I saw The Return last night, a new film about Odysseus’s homecoming to Ithaca. It stars Ralph Fiennes and Juliette Binoche. I’d been looking forward to it since the start of the year, but leaving the theater, I was mostly underwhelmed by everything but the beautiful locale and production design. I’ll have some more thoughts after I sit with it.
The trailers sold the film on three things: (1) bloody retribution, (2) Fiennes’ bronzed and sweating physique, and (3) the relationship between Odysseus and Penelope as the emotional core of the film. Only number 2 is fulfilled, surpassed even, as we get to see Fiennes in all his full frontal glory.
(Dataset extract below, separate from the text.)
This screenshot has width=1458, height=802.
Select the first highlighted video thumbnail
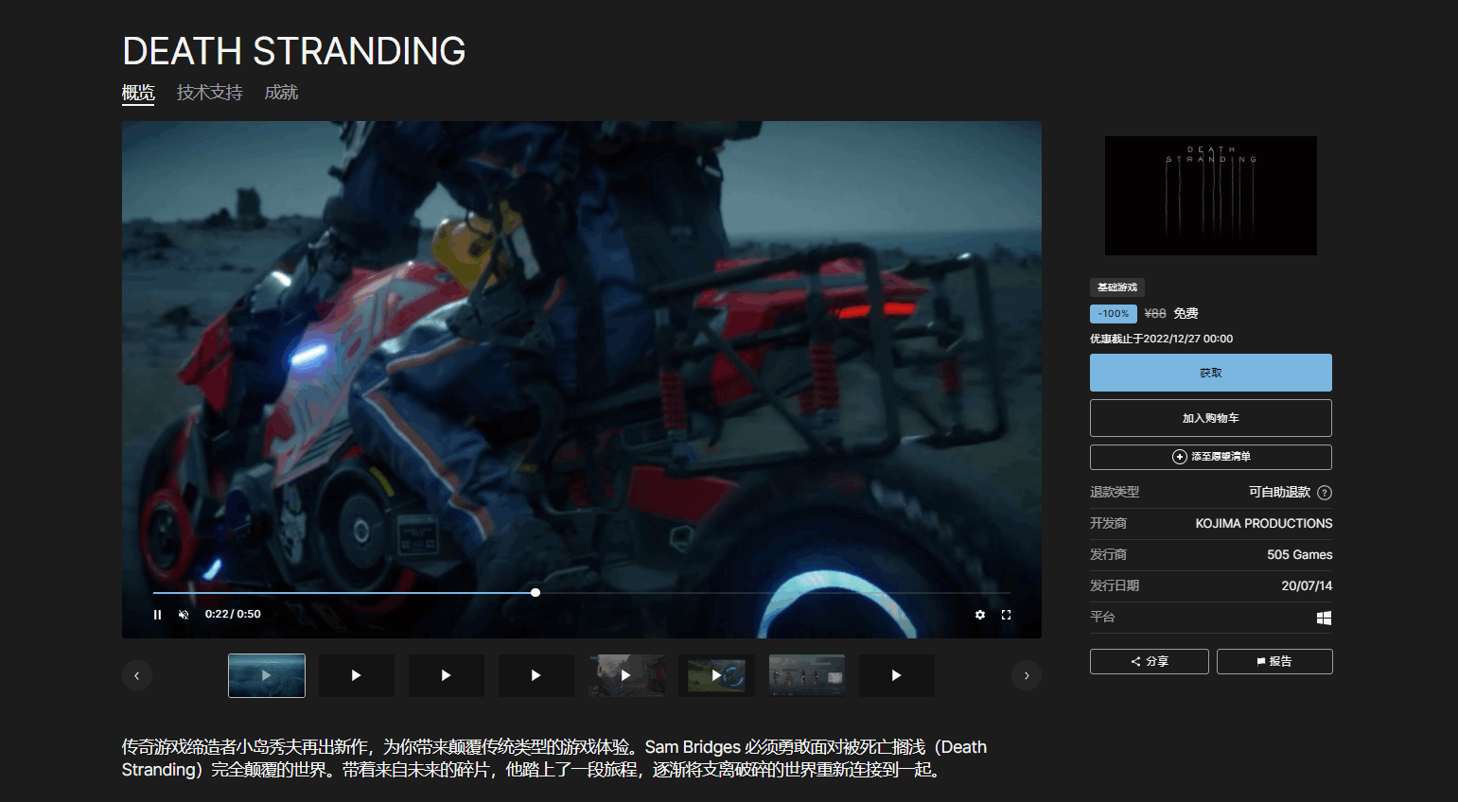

And though the actors are class acts, their relationship in the film is severely underdeveloped, which is a shame, because I went back and read the sections in the Odyssey the film is based on, and there’s so much that was left on the cutting room floor. But isn’t that always how it goes with book adaptations?
It’s been said that Odysseus and Penelope’s relationship is characterized by homophrosyne (ὁμοφροσύνη). The word means “like-mindedness.”
Odysseus first uses the term in Book VI when speaking to the princess Nausicaa.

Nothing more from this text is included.